The Skolkovo innovation center in Moscow now houses major international companies like Siemens and GE, which are using the center to build a presence in the region. The strategic goal of Skolkovo is to concentrate international intellectual capital, thereby stimulating the development of breakthrough projects and technologies. Vasily Belov, executive director of the Cluster of Energy Efficient Technologies at the Skolkovo Foundation believes that they have commitments from industry to locate more than 2,500 research and development people in Skolkovo, and he expects to increase this number to 6,000 people by 2015.
Exploiting these opportunities will require a shift in trend, particularly when it comes to finding the right kind of people to help companies develop and deliver market strategies for the region. Companies need business leaders who offer both on-the-ground and global experience, as well as an in-depth understanding of the low-carbon landscape. Finding those people in Russia can be a challenge. With the sustainability sector on the sidelines, many of the best people have followed greater career opportunities away from their home country. But this is changing, too. Within the international business community, there is a new and growing acceptance of the considerable opportunity that sustainable innovation in Russia could bring.
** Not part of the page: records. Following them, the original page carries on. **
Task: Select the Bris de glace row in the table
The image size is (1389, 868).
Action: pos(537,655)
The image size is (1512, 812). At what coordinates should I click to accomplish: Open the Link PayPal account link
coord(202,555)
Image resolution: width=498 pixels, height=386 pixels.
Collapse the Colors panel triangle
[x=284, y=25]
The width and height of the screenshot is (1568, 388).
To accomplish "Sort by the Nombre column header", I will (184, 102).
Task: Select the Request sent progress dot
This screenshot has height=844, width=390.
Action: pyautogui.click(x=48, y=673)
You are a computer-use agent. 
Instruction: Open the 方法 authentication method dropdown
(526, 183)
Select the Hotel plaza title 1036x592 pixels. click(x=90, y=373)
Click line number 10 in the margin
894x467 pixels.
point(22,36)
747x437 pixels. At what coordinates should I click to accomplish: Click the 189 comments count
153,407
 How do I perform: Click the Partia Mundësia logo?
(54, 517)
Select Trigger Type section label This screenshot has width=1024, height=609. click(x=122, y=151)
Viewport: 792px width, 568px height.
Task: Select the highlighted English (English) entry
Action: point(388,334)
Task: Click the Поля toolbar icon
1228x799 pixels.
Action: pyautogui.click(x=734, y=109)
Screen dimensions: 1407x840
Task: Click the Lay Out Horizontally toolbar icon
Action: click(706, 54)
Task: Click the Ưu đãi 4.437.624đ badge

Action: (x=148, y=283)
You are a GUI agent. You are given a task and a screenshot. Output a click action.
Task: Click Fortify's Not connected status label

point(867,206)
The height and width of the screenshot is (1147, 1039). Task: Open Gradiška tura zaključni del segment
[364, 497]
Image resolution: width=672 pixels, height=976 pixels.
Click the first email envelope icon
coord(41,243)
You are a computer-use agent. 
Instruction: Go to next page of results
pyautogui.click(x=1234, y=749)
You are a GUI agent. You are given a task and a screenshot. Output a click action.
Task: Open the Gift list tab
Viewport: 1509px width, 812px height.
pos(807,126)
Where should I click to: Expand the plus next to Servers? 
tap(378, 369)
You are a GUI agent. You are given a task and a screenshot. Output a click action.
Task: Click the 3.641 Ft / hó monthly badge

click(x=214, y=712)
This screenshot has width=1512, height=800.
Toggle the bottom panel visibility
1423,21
Just as big business is awakening to the opportunity for innovation and market making in the region, leading sustainability professionals are starting to see a career in Russia as an option that will have more of an impact. Many Russians are ready to return, excited by the challenge of applying their expertise in their home country as a global expert. For foreign nationals, Russia is a chance to make a real difference at the point of greatest impact. Changing the course of a country this size will take some time, but companies at the forefront of sustainable innovation are watching closely. For visionary businesses and business leaders alike, Russia offers an incredible opportunity to deliver meaningful change and transform how it does business.